Laudatio Karel Aernoudts, bestuurslid
Rede uitgesproken door de voorzitter, ter gelegenheid van zijn 80ste verjaardag.
Karel is een eenvoudige, vriendelijke man met een natuurlijke charme die waarschijnlijk menig vrouwenhart beroerd heeft en nog beroert.
Karel tijdens de huldiging door een delegatie van het bestuur van Knokke Heist
Toen Annelies, mijn dochter, een goede maand geleden, Karel voor de eerste keer ontmoette bij de abdij van Male, kon ze niet geloven dat Karel 80 jaar was. Ik heb haar geantwoord dat hij van Westkapelle was en een groot deel van zijn leven gewerkt heeft in de stadsadministratie van Knokke-Heist: deze combinatie bewaart blijkbaar goed; Fons dat belooft voor de toekomst.
Geboren 1 juni 1924, groeide op in Westkapelle; Sint-Lodewijkscollege en Katholieke Universiteit Leuven: doctor in de rechten.
Karel volgde ook de cursussen aan de koloniale hogeschool. Als jonge afgestudeerde trok hij naar Kongo waar hij gewestbeheerder werd. Ik heb hem ooit gevraagd zijn wedervaren neer te schrijven in “Rond de Polders” (een Westkapellenaar of Karel in Kongo). Tot op heden heeft hij daarop niet gereageerd, wat spijtig is. Het is echter nog niet te laat. Anders gaat een stukje merkwaardige en boeiende geschiedenis verloren.

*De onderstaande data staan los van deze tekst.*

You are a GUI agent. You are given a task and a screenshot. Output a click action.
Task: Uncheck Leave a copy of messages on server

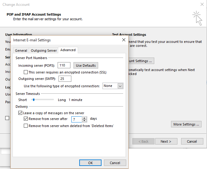click(20, 113)
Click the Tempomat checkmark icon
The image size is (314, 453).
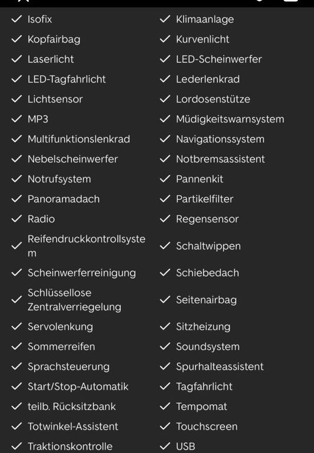(165, 406)
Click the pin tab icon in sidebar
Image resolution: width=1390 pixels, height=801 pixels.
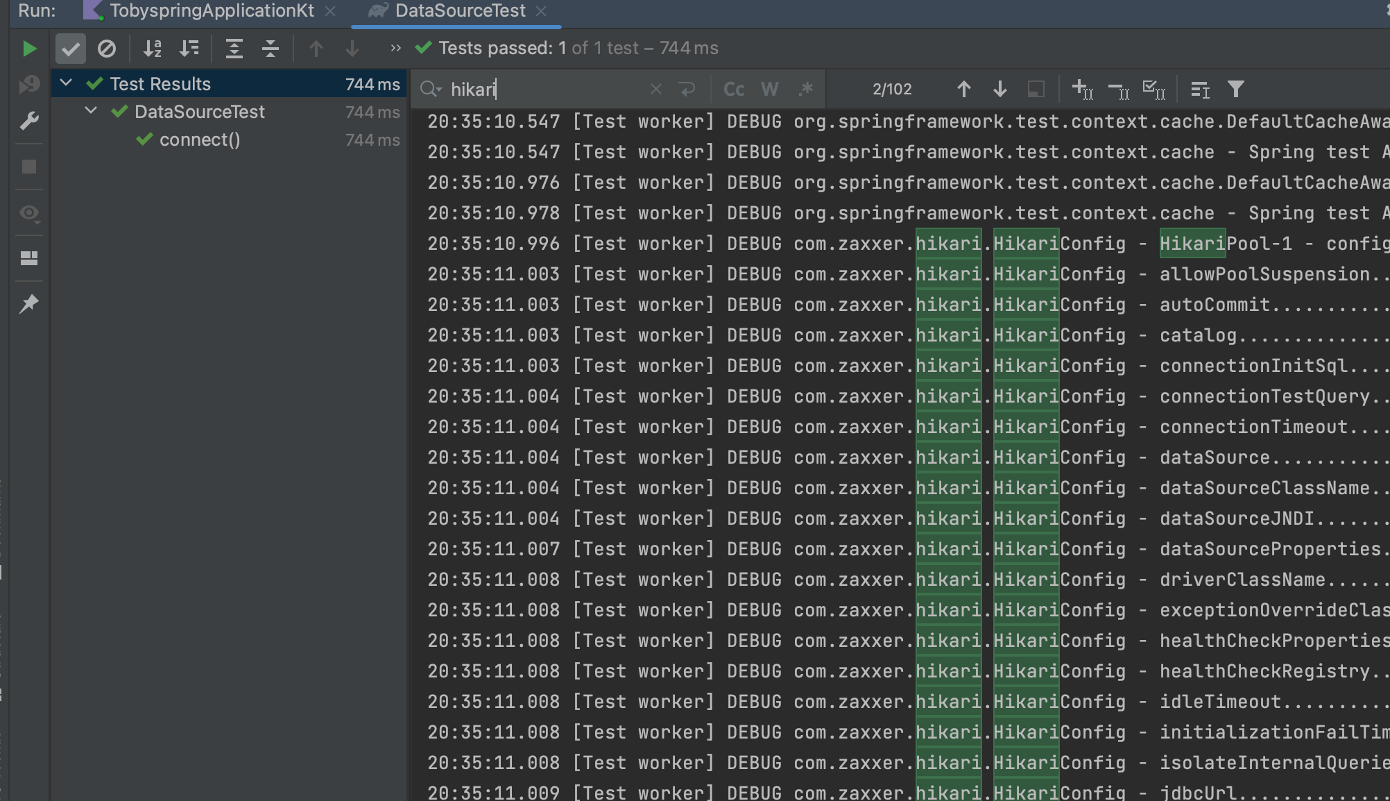point(29,303)
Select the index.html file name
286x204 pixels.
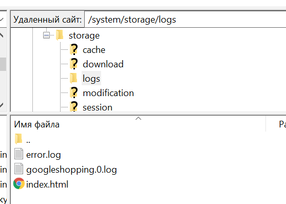(x=47, y=184)
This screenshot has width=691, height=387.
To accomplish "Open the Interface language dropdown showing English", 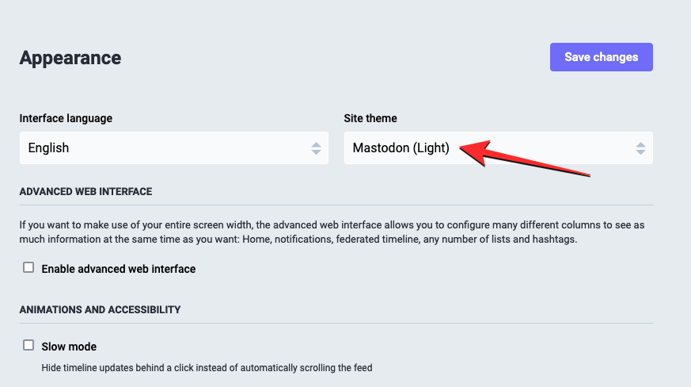I will (173, 148).
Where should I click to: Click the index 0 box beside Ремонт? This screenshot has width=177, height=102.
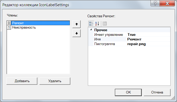tap(9, 23)
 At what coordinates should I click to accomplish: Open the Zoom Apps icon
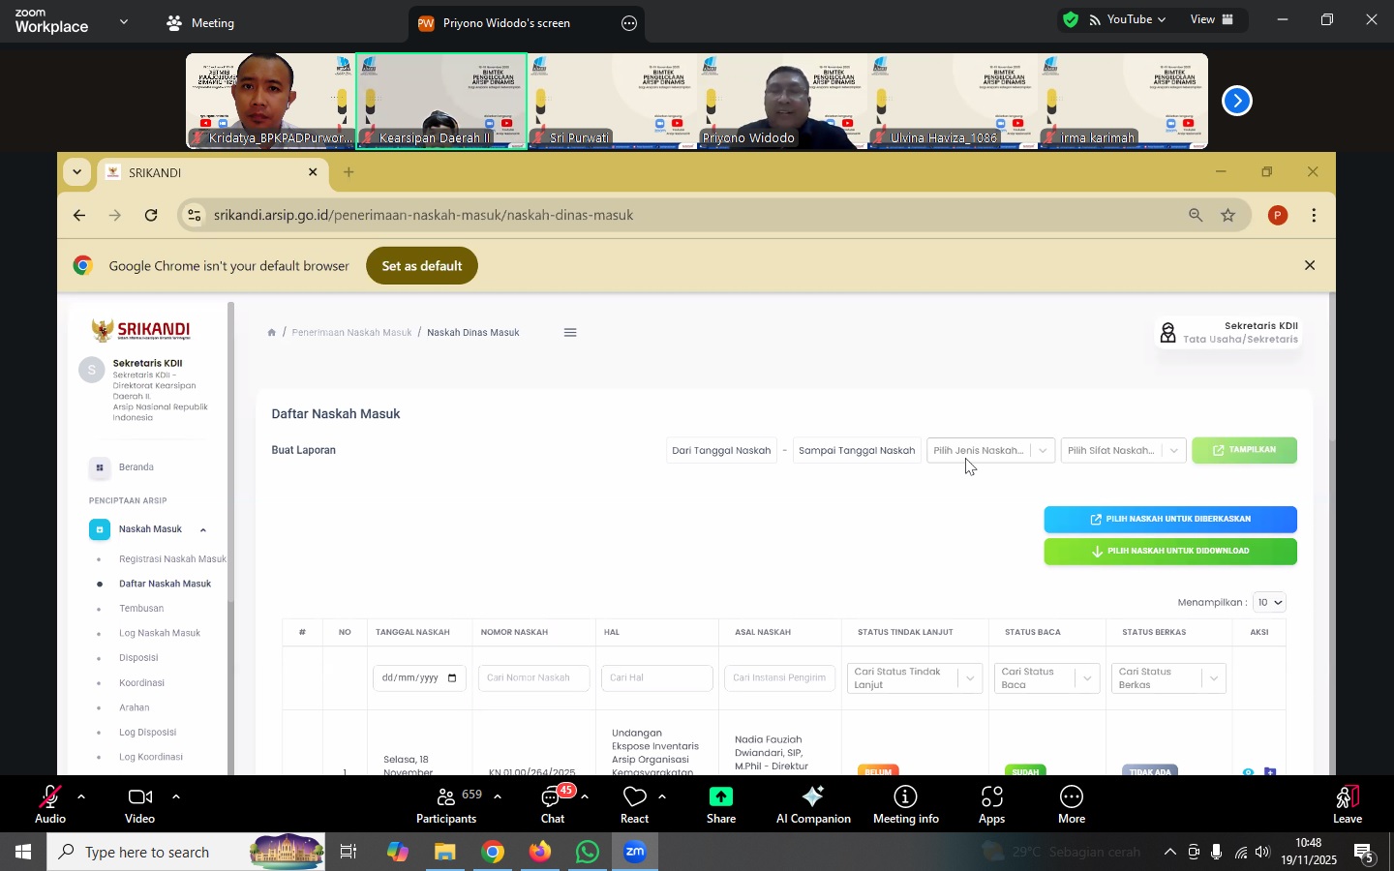(992, 803)
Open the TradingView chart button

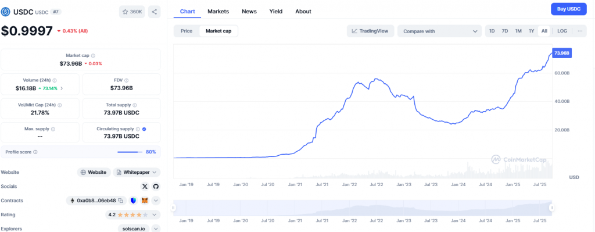tap(370, 31)
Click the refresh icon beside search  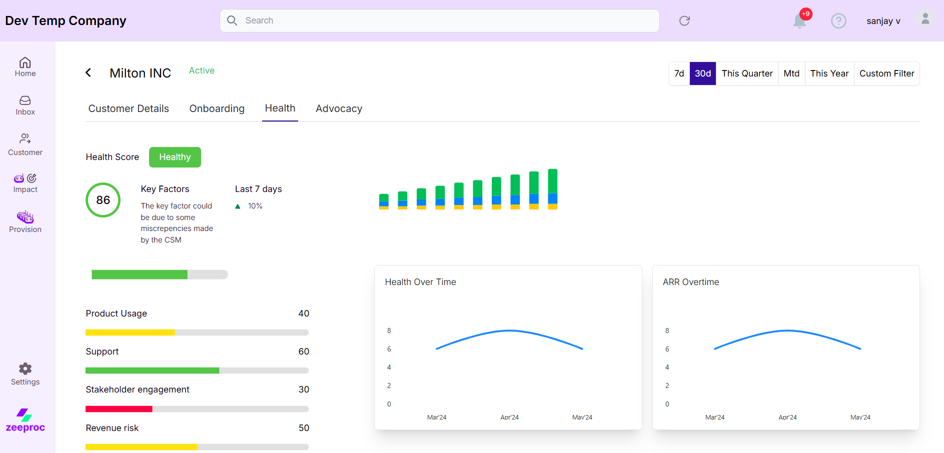pos(684,21)
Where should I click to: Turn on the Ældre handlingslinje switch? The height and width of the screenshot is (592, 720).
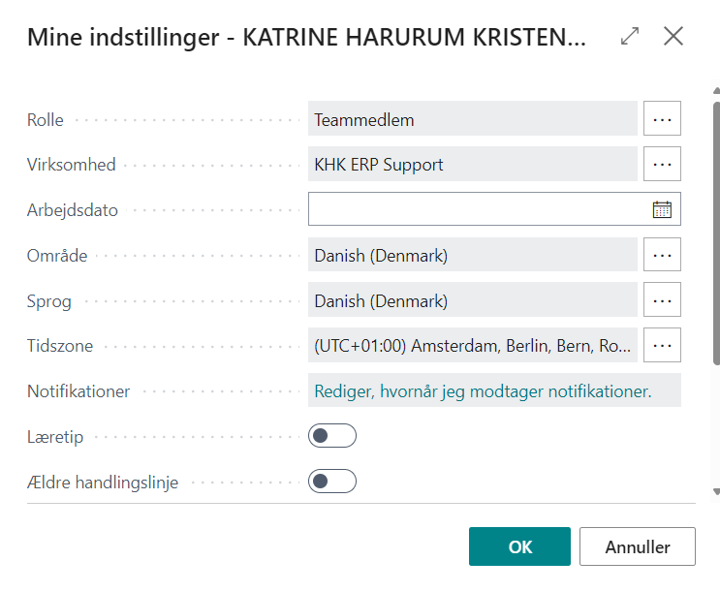pyautogui.click(x=332, y=481)

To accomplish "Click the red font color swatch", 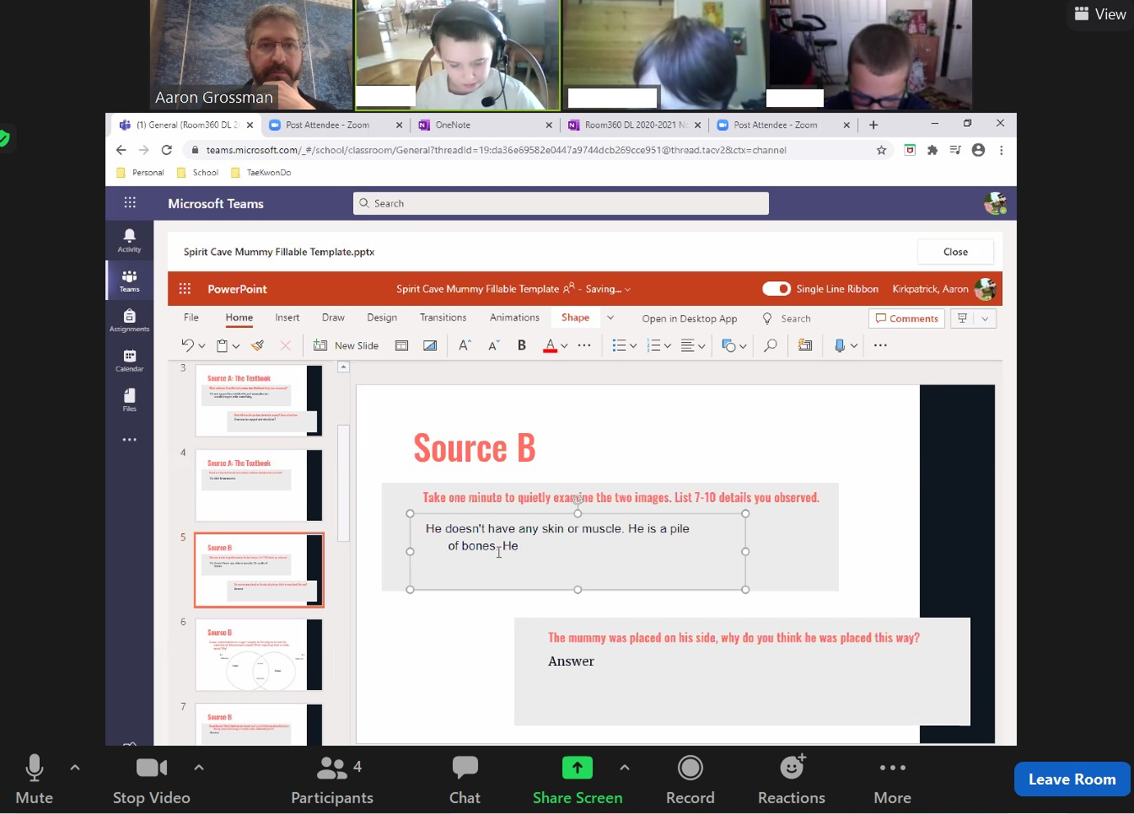I will tap(550, 345).
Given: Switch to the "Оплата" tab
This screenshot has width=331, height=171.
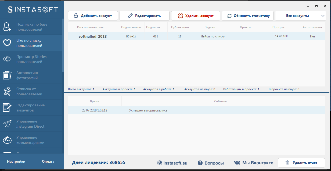Looking at the screenshot, I should [48, 161].
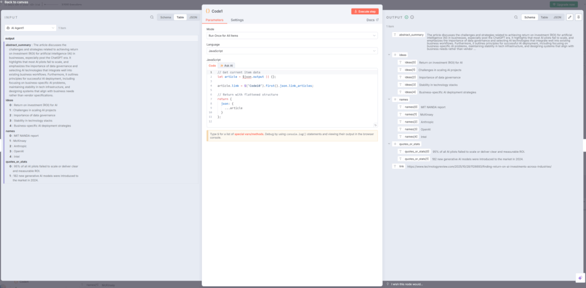Click the pencil edit output icon
Image resolution: width=586 pixels, height=288 pixels.
[569, 17]
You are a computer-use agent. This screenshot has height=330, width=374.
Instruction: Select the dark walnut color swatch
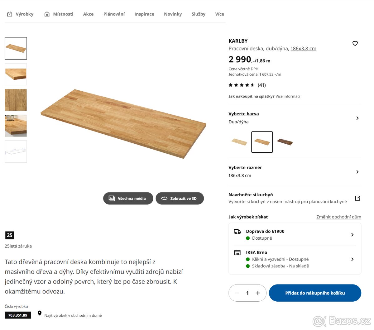click(285, 142)
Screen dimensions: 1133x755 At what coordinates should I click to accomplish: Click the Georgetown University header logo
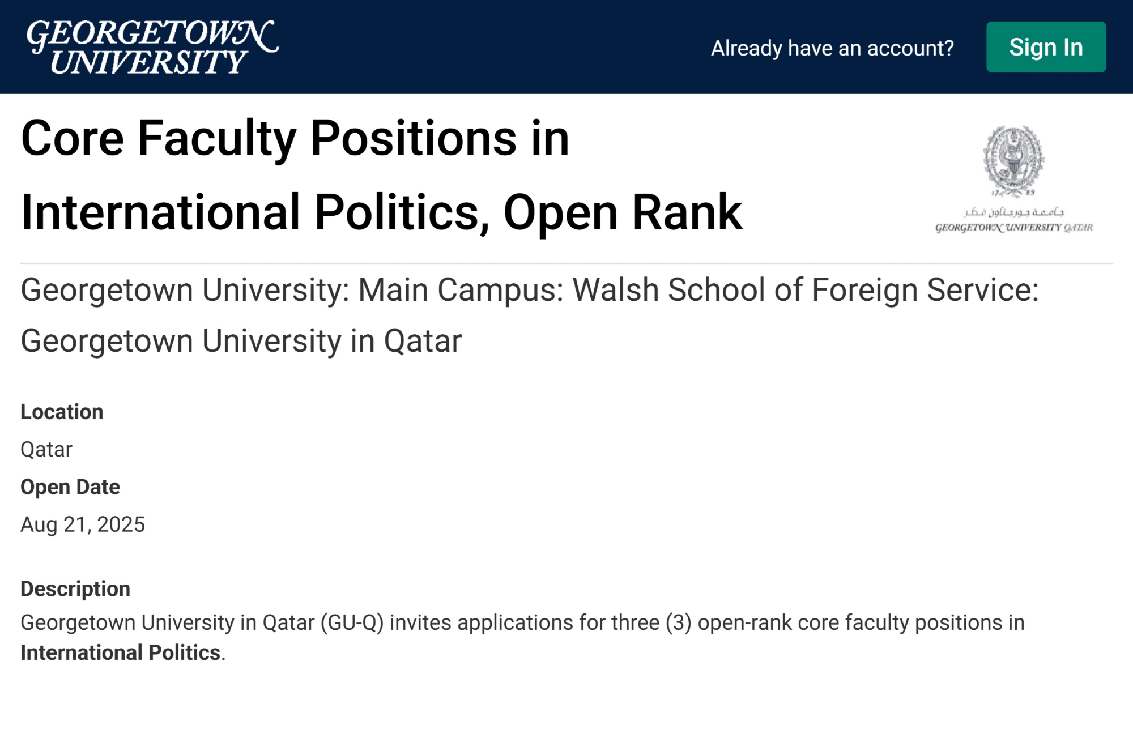pyautogui.click(x=152, y=47)
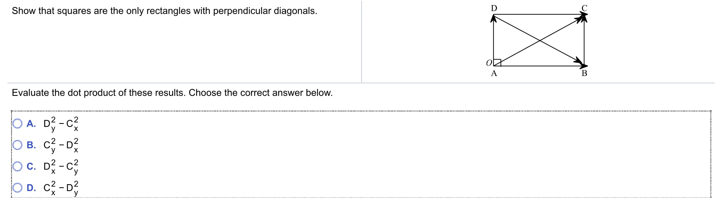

Het grootste deel van zijn carrière heeft hij als stadsontvanger (eigenlijk moeten we zeggen gemeenteontvanger), doorgebracht in de stadhuizen, eerst van Heist, later van Knokke-Heist.
De oorlog heeft een grote invloed op hem uitgeoefend: getuige zijn publicaties “Storm over het Noorden”, 1969, een dagboek over de gebeurtenissen te Westkapelle in de oorlogsmaanden en de bevrijding (1 september tot 3 november 1944). Een klassiek werk met o.a. de slag bij het Molentje te Moerkerke is “Waar de rode klaproos bloeit”, 1972, een geschiedkundig werk over de bevrijding van de “Scheldezak” door de geallieerden. Daarvoor onderzocht hij verschillende Canadese en Duitse archieven.
Praktisch van in de beginjaren, we zeggen en schrijven 1960, is Karel werkend lid van onze vereniging Sint-Guthago. In 1974 werd hij bestuurslid. Van zijn hand verschenen een 30-tal bijdragen in onze tijdschriften “Rond de Poldertorens” en de “Sint-Guthago Tijdingen”: studiereisverslagen, besprekingen van onze maandelijkse spreekbeurten en wandelingen zoals over Jacob van Maerlant, over windmolens in West-Vlaanderen, oude schuren en delta-werken in het Land van Kadzand; belangrijke artikelen van zijn hand zijn “De overstromingen in de Zwinstreek”, 1944, in Liber Amicorum René De Keyser, Oostkerke, 1985, blz. 13-16; “Hoeke. Een Vrije stad aan het Zwin”, in Rond de Poldertorens, XLIII, 2001, p. 46-51.
Hij vertegenwoordigt Sint-Guthago in de cultuurraad van Knokke-Heist waar hij instaat voor het bekomen van de broodnodige jaarlijkse subsidies van de stad Knokke-Heist. Jarenlang was hij medeorganisator van de jaarlijkse studiereizen; verder organiseert Karel tot op vandaag onze jaarlijkse feestvergadering op het einde van het jaar.
Via betrouwbare bronnen heb ik een verhaal gehoord dat wij straks graag uit de mond van Karel zelf zouden willen horen: het verhaal van uw zoon Peter, toen 14 jaar, en de 2 bommen die gevonden werden tijdens een fietstocht langs het Leopoldskanaal en de afleidingsvaart van de Leie, beter bekend in de streek als de blinker en de stinker.
Karel, het bestuur en de leden van Sint-Guthago wensen u en uw vrouw nog gelukkige en gezonde jaren en we hopen dat we nog lang van je onmisbare aanwezigheid en diensten zullen kunnen genieten.
Karel tijdens de huldiging door een delegatie van het bestuur van Knokke Heist.